The Goldmann 3-mirror lens. The Goldmann 3-mirror lens.


ALT is performed with the patient in a sitting position in front of a slit lamp equipped with an argon laser.



Patients usually are pretreated 30-60 minutes before the procedure with (1) a drop of pilocarpine (1-2%) to put the iris on stretch, creating more space and therefore preventing inadvertent peripheral anterior synechiae formation and (2) a drop of apraclonidine 0.5% or Brimonidine 0.1-0.2% to decrease the incidence and the severity of a possible postoperative transient IOP elevation. The appropriate laser settings are a spot size of 50 μm, a duration of 0.1 sec, and a power of 500-1200 mW to achieve blanching depending on the level of TM pigmentation. In general, the more pigmented the TM, the less energy necessary.

The Goldmann 3-mirror lens is placed on the cornea, and adequate visualization of the angle structures is ensured. The authors of this article usually start with treatment of the inferior angle, because it is wider, which makes the procedure technically easier.

The laser beam is aimed at the junction of pigmented/nonpigmented TM, and the laser energy is adjusted until a mild blanching effect is observed. Vapor bubble formation is a sign of excessive energy and should be avoided. To ensure maximal delivery of the energy, the aiming beam should be kept in the center of the mirror.
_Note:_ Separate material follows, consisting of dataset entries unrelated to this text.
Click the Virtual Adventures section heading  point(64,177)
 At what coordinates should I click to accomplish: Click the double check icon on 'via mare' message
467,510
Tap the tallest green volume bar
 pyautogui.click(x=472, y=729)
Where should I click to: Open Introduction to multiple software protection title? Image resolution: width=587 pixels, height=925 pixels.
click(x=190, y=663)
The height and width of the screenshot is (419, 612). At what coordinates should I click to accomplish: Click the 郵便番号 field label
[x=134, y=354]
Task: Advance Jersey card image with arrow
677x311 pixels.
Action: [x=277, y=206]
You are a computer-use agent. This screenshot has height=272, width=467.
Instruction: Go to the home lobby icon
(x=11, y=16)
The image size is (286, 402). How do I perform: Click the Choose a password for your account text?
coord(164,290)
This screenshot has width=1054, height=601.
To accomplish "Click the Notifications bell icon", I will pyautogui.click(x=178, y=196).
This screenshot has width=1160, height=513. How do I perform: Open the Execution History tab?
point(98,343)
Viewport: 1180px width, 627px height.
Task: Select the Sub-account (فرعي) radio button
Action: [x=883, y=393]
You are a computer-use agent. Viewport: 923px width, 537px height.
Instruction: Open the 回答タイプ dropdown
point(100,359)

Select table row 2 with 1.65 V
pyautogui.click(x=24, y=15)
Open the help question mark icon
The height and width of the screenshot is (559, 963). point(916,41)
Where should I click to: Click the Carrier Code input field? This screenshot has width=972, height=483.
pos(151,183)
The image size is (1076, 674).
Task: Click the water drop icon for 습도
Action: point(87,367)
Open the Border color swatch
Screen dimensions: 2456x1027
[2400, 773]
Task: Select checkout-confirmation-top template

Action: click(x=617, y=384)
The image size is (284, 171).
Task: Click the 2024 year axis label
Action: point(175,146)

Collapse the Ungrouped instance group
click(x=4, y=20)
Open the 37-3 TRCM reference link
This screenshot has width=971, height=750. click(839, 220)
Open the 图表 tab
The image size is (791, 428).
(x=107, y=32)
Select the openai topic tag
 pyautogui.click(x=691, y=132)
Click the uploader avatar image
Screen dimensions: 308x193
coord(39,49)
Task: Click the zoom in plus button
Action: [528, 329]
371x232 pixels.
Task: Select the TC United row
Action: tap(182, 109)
Fifty laser spots are delivered equally spaced to the inferior 180° of the angle (see the image below). Treating all 360° is not more effective and is associated with a higher incidence of postoperative IOP spikes. The superior angle can be treated in a separate session in the future, if necessary. The procedure is completed without any significant pain for the patient.

Gonioscopic view of the angle indicating the corre Gonioscopic view of the angle indicating the correct placement of argon laser spots.


The anticipated response can be delayed up to 6 weeks after the procedure.

Patients are instructed to use a topical corticosteroid eyedrop such as prednisolone acetate 1% 4 times daily for 4-7 days after the procedure, along with all their previous glaucoma medications.

Patients typically are seen in follow-up 1 week after the procedure.

The chance of success with re-treatment using ALT is considerably smaller compared with the initial procedure.



A transient IOP elevation may occur. The incidence and severity of IOP elevations are significantly reduced if patients are pretreated with apraclonidine or brimonidine. The energy power should be reduced in eyes with Pigmentary Glaucoma or Pseudoexfoliative Glaucoma. Most of the IOP spikes manifest within 1-2 hours after the procedure. Therefore, checking the IOP 1 hour after ALT is recommended to determine if additional actions are necessary. The incidence of IOP elevation has been reported as high as 12% (>10 mm Hg) on the first postoperative days. [28]

A mild iritis is not unusual after ALT and peaks the second day after the procedure, causing occasionally photophobia. Treating the patient with a short course of topical corticosteroids (1% prednisolone acetate 4 times a day) for 4-7 days after the procedure is recommended.

Peripheral anterior synechiae (PAS) that can compromise outflow may form if the laser energy is directed too posterior toward the iris and are more common in narrow angles. In most cases, PAS are small and not clinically significant.

Disruption of endothelial cells with polymorphism and an increase in cell size, [29] indicative of a mild reduction in numbers, also has been reported. Transient epithelial burns can be observed and are more likely with high power settings.

Finally, an increase in the incidence of bleb encapsulation after trabeculectomy, [27] which may represent the next step in the treatment of medically uncontrolled glaucoma, has been reported.